CONNECT was jointly developed 10 years ago by a group of federal agencies in the Federal Health Architecture (FHA). The project started in response to the Office of the National Coordinator for Health Information Technology’s (ONC’s) original approach to a nationwide health information network. The agencies opted to build a joint health interoperability solution, instead of each agency developing a custom solution to connect, and they had the forethought to make the project open source.
This decision ensured CONNECT software was available to any organization, including non-governmental organizations, that needed a technical means to connect to the network, which ultimately became the eHealth Exchange. The CONNECT software was designed to enable healthcare providers, insurers, federal agencies, states, and other stakeholders to exchange health information with other organizations nationwide through online networks and health information exchanges.
Over the course of CONNECT’s history it has served many roles. It electronically connected federal agencies and private sector organizations to the eHealth Exchange. It provided code reused by private developers as part of their own electronic health record (EHR) and interoperability solutions. And notably, it helped test early interoperability specifications, which allowed standards development organizations to better provide feedback and promote standards.
We have watched the ongoing development of CONNECT and appreciate the hard work by our federal partners to ensure its success.
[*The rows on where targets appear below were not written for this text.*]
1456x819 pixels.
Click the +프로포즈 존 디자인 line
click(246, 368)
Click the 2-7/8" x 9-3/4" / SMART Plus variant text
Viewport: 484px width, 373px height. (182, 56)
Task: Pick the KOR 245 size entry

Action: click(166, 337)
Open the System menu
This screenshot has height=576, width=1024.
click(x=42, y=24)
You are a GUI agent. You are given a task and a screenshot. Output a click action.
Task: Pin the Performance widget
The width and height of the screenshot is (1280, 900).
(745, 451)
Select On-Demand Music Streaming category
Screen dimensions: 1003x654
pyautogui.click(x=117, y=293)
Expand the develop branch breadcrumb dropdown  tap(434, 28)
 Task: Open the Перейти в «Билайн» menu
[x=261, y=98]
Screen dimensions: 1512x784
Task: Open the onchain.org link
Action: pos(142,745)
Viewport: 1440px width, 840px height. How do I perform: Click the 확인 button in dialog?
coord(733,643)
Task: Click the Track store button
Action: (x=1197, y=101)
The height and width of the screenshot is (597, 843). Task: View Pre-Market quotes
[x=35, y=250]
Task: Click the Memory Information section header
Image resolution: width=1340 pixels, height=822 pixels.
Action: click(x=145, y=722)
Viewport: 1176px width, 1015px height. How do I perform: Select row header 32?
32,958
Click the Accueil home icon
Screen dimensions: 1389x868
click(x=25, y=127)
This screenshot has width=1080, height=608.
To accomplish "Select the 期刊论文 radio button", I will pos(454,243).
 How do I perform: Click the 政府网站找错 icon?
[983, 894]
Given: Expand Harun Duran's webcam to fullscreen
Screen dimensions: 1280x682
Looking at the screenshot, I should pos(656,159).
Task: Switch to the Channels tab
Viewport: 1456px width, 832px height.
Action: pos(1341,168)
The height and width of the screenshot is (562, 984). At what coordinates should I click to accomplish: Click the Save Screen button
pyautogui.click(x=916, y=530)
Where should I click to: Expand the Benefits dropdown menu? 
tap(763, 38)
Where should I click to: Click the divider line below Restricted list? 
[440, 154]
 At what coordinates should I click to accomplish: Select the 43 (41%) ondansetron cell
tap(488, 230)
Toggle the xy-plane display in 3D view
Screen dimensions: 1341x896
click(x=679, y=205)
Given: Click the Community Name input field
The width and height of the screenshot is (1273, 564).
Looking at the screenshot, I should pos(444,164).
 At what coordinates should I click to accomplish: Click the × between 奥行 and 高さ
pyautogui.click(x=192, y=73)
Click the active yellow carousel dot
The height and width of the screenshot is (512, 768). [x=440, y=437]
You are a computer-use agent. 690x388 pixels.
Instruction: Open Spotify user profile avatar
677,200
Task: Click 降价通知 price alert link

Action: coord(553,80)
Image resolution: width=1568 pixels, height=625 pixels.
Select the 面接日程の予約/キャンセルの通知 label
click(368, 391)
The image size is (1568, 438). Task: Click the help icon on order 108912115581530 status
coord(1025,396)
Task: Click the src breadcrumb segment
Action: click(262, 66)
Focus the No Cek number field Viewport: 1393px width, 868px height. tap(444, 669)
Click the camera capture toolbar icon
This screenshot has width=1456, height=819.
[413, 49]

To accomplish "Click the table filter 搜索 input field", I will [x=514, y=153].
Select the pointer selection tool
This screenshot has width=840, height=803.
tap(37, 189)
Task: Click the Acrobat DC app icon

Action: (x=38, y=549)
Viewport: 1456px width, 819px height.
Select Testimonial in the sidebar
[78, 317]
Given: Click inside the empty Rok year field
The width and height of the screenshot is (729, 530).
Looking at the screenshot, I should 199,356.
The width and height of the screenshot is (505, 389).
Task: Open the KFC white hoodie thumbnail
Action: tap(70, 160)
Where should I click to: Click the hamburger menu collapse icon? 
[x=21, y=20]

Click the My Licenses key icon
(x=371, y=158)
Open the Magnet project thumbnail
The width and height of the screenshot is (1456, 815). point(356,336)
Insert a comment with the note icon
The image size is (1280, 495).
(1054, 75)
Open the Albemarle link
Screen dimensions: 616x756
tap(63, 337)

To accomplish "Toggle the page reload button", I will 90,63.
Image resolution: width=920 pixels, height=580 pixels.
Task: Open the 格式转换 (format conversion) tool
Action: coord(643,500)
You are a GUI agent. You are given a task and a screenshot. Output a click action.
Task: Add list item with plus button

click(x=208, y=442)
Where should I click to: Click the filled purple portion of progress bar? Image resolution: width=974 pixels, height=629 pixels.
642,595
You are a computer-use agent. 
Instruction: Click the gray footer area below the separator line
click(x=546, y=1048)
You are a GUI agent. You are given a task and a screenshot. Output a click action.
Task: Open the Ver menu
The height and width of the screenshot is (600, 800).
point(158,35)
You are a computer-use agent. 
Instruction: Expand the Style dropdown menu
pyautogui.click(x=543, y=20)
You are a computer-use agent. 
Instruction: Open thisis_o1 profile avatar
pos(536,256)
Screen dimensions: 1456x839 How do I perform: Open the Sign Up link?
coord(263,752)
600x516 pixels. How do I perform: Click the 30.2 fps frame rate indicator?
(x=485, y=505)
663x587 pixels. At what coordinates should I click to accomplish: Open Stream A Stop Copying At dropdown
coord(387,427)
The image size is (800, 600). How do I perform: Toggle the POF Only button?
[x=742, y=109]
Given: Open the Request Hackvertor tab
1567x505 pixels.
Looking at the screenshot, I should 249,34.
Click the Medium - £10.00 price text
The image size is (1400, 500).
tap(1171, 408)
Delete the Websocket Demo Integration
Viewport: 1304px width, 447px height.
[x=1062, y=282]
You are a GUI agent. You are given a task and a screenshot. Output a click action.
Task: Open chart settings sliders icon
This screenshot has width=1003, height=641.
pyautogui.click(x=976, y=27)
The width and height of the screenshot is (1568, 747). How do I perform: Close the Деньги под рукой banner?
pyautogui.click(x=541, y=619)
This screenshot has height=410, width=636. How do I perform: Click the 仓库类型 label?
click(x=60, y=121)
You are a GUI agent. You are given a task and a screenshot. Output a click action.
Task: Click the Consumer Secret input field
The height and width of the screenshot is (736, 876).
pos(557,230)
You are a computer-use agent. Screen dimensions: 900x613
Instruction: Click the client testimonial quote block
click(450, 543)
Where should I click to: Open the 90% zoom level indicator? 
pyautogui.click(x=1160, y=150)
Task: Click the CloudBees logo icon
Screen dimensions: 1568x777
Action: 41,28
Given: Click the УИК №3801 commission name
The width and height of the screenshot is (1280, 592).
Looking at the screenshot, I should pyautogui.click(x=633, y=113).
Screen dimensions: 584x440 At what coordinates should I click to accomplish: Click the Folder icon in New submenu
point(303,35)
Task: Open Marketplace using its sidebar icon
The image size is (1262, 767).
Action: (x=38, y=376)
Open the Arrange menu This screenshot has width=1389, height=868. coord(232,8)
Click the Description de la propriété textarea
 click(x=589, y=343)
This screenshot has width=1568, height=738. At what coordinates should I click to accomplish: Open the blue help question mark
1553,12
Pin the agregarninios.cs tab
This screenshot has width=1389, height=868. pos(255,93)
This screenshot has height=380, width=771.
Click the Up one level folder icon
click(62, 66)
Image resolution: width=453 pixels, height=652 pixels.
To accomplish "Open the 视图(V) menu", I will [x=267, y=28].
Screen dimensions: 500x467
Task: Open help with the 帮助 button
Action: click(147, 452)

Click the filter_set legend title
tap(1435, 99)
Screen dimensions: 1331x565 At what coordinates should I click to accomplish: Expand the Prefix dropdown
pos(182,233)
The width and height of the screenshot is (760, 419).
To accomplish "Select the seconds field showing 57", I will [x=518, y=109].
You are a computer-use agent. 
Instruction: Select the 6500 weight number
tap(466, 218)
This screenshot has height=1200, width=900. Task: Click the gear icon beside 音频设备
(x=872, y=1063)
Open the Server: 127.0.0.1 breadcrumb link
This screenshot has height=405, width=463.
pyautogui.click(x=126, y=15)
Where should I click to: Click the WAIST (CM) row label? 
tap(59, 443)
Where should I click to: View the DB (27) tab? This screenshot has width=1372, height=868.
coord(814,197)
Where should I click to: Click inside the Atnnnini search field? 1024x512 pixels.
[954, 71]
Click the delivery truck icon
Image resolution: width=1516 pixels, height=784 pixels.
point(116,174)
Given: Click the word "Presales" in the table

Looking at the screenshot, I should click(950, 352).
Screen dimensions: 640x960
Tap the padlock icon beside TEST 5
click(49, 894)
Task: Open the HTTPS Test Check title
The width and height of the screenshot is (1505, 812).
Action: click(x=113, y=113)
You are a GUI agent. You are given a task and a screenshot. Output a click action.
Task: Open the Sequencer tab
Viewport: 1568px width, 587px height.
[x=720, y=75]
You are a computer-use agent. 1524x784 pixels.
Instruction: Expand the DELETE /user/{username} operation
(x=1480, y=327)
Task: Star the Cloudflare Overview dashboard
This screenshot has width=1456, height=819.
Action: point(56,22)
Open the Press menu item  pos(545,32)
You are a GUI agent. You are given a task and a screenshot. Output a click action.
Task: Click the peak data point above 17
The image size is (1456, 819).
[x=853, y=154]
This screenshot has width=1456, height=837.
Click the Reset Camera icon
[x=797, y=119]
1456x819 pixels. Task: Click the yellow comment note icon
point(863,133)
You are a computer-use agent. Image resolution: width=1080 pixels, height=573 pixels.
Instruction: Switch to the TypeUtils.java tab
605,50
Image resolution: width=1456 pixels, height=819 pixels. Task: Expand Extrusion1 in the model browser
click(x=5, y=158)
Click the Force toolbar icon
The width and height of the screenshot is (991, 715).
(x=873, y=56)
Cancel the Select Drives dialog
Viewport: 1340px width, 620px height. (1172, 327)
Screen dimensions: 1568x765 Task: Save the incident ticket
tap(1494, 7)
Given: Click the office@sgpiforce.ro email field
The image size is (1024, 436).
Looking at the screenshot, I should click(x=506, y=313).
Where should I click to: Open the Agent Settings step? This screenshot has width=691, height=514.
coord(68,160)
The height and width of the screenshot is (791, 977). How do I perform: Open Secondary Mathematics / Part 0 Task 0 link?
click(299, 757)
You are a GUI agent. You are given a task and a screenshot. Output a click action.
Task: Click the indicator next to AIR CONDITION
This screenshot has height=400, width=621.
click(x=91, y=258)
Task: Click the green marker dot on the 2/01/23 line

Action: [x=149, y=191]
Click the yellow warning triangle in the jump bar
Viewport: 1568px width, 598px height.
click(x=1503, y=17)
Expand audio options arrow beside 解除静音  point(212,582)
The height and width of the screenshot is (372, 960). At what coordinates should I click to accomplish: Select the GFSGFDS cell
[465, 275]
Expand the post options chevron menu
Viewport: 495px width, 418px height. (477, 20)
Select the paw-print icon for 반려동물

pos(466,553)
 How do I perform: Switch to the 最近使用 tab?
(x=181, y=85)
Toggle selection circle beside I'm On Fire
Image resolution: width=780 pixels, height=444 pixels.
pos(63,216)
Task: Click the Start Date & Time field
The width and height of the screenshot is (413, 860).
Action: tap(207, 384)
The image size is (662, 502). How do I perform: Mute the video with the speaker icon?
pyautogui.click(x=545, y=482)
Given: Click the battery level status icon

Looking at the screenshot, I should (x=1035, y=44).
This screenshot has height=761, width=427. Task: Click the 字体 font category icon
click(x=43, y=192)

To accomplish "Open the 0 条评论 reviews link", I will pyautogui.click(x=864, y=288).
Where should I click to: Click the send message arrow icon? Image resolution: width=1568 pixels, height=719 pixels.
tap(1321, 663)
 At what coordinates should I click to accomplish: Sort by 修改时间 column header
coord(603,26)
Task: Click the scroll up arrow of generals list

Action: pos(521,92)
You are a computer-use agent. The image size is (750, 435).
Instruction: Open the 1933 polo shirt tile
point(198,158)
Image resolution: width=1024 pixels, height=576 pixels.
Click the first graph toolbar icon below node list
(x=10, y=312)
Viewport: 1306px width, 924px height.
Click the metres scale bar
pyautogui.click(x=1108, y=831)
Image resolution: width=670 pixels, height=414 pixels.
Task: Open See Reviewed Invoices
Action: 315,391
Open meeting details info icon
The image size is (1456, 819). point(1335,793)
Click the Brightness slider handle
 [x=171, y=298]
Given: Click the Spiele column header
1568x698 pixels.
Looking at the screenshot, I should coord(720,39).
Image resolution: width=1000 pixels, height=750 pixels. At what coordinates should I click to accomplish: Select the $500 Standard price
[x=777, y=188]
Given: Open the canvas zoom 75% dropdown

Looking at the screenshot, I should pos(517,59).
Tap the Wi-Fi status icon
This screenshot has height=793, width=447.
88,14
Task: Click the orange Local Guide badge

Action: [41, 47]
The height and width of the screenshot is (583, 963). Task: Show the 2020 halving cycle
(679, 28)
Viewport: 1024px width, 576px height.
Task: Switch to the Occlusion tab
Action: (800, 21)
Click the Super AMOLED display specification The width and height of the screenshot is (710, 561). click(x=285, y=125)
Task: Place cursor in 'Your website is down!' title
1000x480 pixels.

By implementing and testing emerging healthcare interoperability standards, the federal agencies that support the development of CONNECT performed a real service to our country.
The FHA led the project in coordination with its managing partners, the Department of Health and Human Services, the Department of Defense, the Department of Veterans Affairs, and the Social Security Administration. These four federal partners funded the project, but project contributions came from twenty federal agencies as well as dozens of private sector companies. Today, portions of its open source code can be found in private sector offerings across the industry.
After ten years of FHA stewardship, federal CONNECT development will end in September and the project will be released to the private sector. The final version of the software, CONNECT 5.3, was released in July 2019 and is available online. Like the eHealth Exchange and ONC’s Direct Project, CONNECT’s future will soon be available to everyone.